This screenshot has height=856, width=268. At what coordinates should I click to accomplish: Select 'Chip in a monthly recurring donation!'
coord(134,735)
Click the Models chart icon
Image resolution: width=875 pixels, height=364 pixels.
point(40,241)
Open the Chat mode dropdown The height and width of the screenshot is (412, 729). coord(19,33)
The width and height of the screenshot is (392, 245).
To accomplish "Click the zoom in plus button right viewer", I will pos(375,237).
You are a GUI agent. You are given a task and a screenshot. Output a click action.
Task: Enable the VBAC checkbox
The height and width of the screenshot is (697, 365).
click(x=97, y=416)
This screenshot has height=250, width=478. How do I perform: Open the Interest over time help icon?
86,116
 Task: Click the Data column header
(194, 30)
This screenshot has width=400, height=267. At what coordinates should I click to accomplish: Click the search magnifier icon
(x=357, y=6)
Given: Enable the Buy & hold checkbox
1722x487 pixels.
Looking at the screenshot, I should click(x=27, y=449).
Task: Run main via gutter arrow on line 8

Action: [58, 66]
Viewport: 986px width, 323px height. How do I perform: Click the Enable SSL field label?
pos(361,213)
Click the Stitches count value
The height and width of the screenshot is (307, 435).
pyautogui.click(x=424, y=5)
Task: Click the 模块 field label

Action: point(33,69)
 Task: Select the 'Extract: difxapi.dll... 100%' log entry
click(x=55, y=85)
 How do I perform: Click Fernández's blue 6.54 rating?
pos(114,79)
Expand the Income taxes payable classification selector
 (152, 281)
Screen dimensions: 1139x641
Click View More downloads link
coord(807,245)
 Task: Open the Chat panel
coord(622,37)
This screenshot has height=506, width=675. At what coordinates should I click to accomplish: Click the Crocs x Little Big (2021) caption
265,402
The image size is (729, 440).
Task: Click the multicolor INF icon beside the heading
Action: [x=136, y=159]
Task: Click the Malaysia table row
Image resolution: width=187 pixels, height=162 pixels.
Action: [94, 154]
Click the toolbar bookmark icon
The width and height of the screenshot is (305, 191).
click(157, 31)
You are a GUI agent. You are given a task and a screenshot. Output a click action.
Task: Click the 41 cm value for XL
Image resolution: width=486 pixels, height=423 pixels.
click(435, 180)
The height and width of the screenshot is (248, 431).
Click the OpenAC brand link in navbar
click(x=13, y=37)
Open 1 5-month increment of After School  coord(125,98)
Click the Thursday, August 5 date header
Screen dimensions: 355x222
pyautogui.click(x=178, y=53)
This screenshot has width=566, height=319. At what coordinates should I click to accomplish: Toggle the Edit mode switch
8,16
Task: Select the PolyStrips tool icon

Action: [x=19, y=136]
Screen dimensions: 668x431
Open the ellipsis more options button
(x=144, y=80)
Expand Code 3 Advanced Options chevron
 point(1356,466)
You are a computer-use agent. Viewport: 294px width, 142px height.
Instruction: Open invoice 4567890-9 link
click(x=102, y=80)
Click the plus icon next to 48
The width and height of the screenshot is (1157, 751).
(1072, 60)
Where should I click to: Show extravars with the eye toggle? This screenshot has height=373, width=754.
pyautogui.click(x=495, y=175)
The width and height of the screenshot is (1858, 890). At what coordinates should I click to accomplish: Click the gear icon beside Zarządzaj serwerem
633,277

#### [WHAT YOU NEED TO DO]
Where a line of the entries contains the word "plus", copy that line.

#### [SOLUTION FOR THIS EXERCISE]
To accomplish "Click the zoom in plus button right viewer", I will pos(375,237).
Click the plus icon next to 48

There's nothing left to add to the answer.